_Excerpt_:
──────
Askia began by consolidating his vast empire and establishing harmony among the conflicting religions and political elements. Under the leadership of Askia, the Songhay Empire flourished until it became one of the richest empires of that period, from any region. Timbuctoo became known as "The Center of Learning", "The Mecca of the Sudan", and "The Queen of the Sudan".

With his empire firmly established, Askia resumed his attack on the unbelievers, carrying the rule of Islam into new lands.
Askia the Great made Timbuktu (Archaic English: Timbuctoo; Koyra Chiini: Tumbutu; ) one of the most famous centers of commerce and learning on Earth. The brilliance of the city was such that it still shines in the imagination after three centuries like a star which, though dead, continues to send its light toward us.

Such was its splendor that in spite of its many vicissitudes after the death of Askia, the vitality of Timbuktu is not extinguished.
──────
_Collected data_:
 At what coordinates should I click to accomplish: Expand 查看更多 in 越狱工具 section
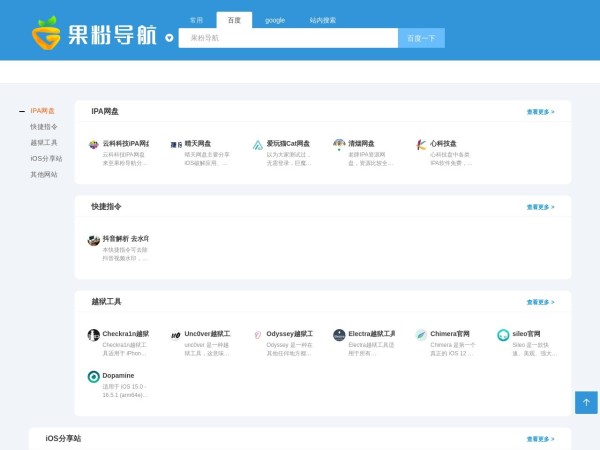click(540, 302)
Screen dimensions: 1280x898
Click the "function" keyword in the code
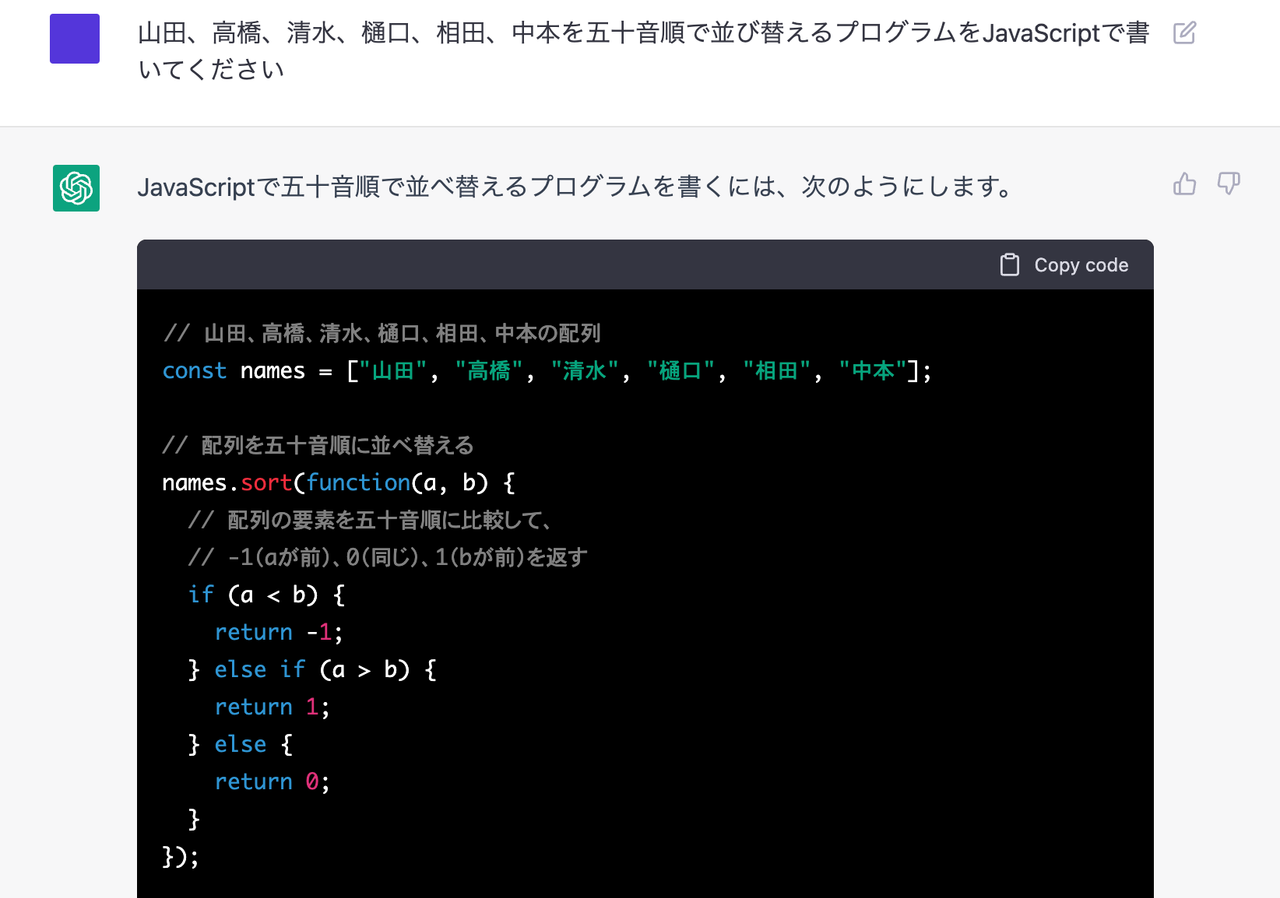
──────
_Work instructions_: Can you extend the excerpt about Askia the Great and Timbuktu, picking up right after its final sentence?

_Response to the task_:
Oyo Empire

The Empire

The Oyo Empire (c. 1400–1835) was a West African empire of present-day Nigeria. The empire grew from a kingdom established by the Yoruba at the turn of the 14th century and grew to become one of the largest West African states encountered by colonial explorers. It rose to pre-eminence through wealth gained from trade and its possession of a powerful cavalry known as the Eso Ikoyi. The Oyo Empire was the most politically important state in the region from the mid-17th to the late 18th century, holding sway not only over other Yoruba kingdoms in modern-day Nigeria, Benin, and Togo, but also over other African kingdoms, most notable being the Fon Dahomey (in present-day Benin).

Mythical origins
The mythical origins of the Oyo Empire lie with Oranyan (also known as Oranmiyan), the youngest prince of the Yoruba Kingdom of Ile-Ife. Oranyan made an agreement with his brother to launch a punitive raid on their northern neighbors for insulting their father, the Oba Oduduwa, first of the Oonis of Ife. On the way to the battle, the brothers quarrelled and the army split up. Oranyan's force was too small to make a successful attack, so he wandered the southern shore until reaching Bussa. There the local chief entertained him and provided a large snake with a magic charm attached to its throat. The chief instructed Oranyan to follow the snake until it stopped somewhere for seven days and disappeared into the ground. Oranyan followed the advice and founded Oyo where the serpent stopped. The site is remembered as Ajaka. Oranyan made Oyo his new kingdom and became the first "oba" (meaning 'king' or 'ruler' in the Yoruba language) with the title of "Alaafin of Oyo" (Alaafin means 'owner of the palace' in Yoruba).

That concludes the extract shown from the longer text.